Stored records
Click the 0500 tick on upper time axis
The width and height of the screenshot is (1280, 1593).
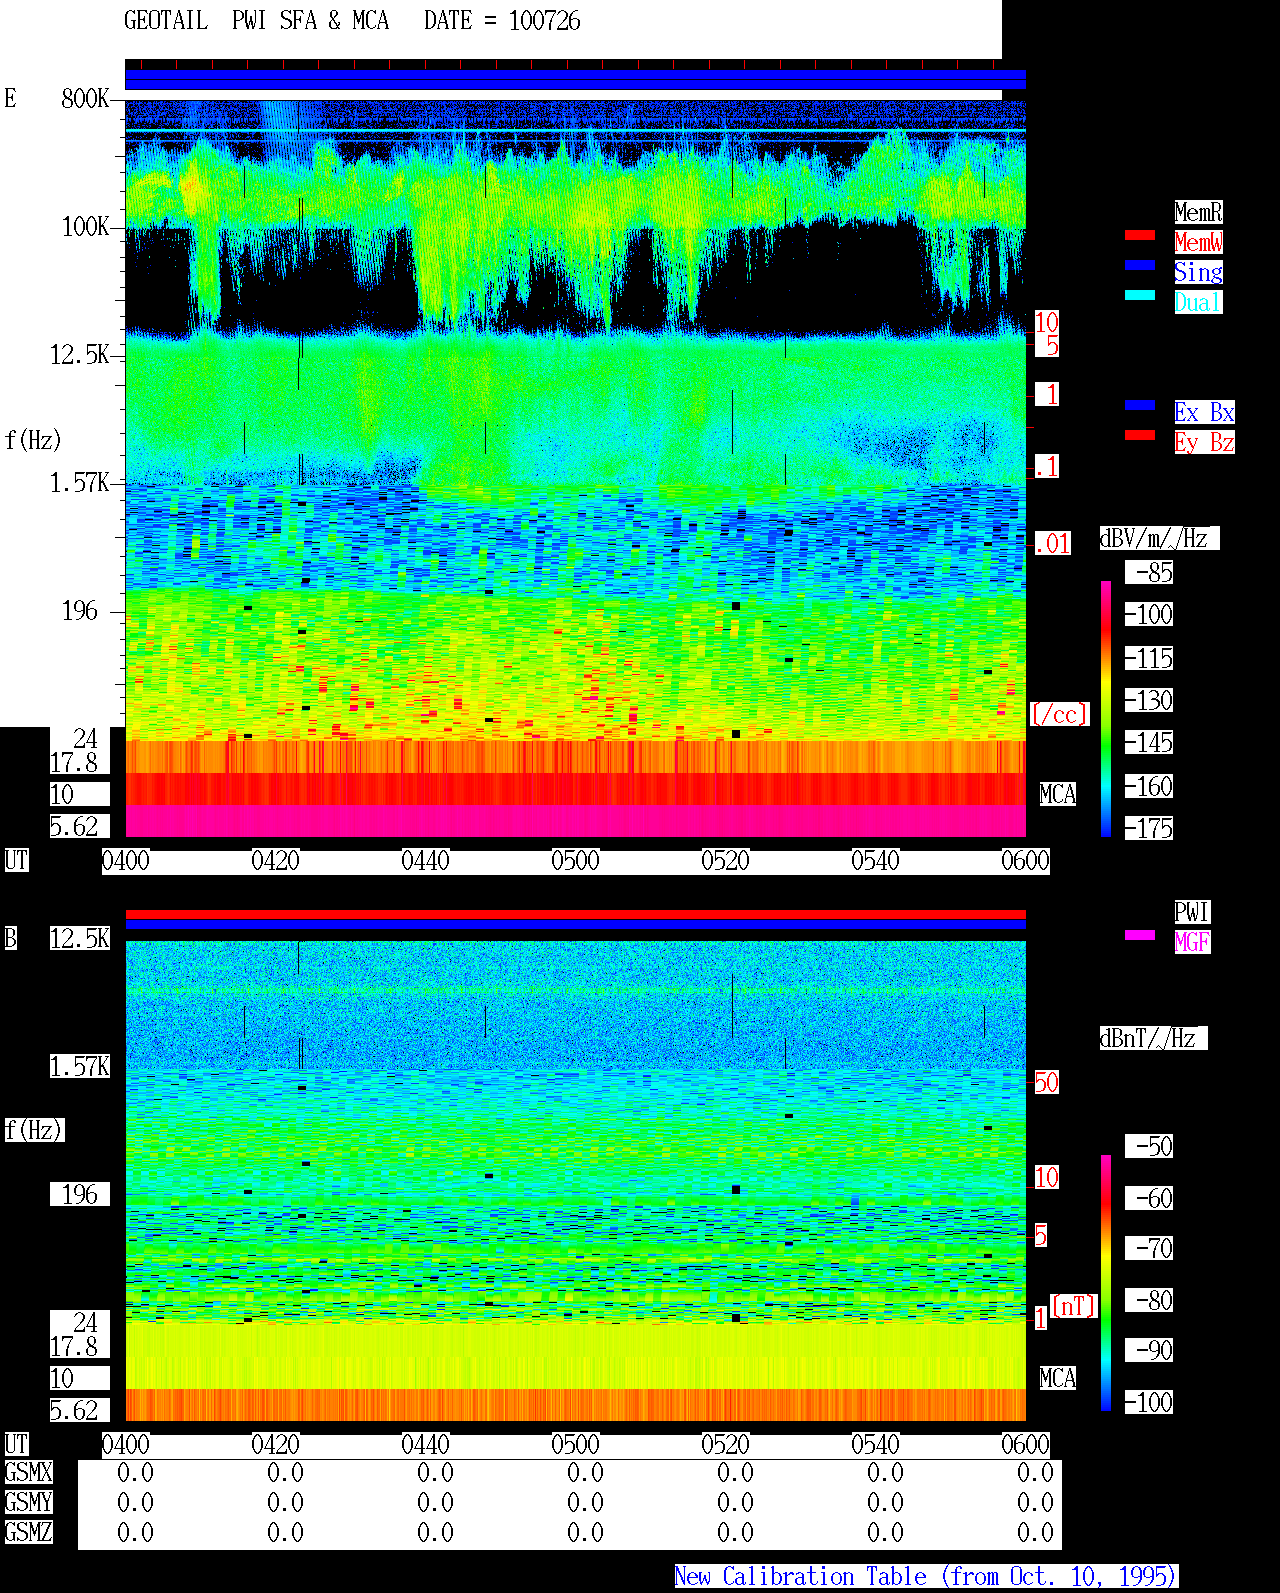point(575,861)
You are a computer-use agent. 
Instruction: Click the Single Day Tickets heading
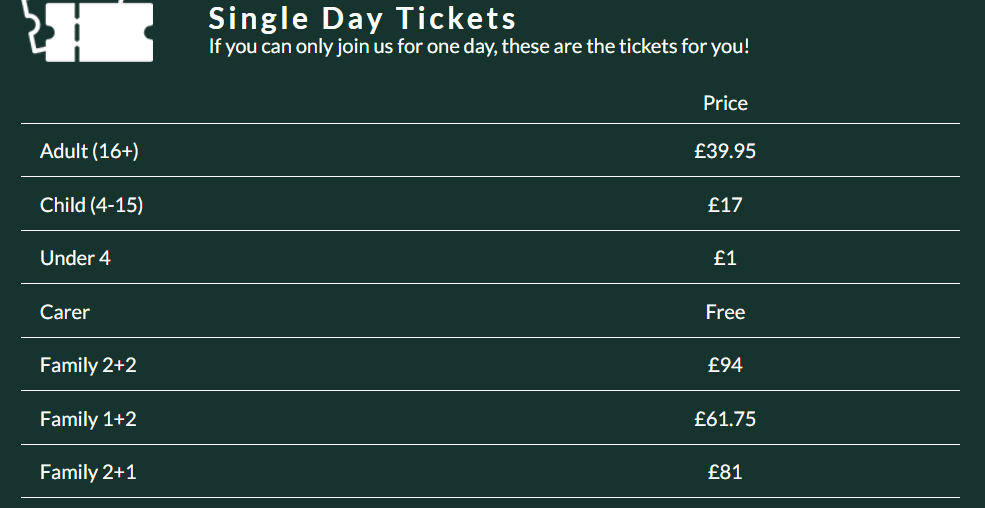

Prompt: Write out each entry again exactly, and skip the pictures.

Solution to the problem:
Click the 0500 tick on upper time axis
The width and height of the screenshot is (1280, 1593).
point(575,861)
You are a computer-use agent. 
Instruction: Click the Single Day Tickets heading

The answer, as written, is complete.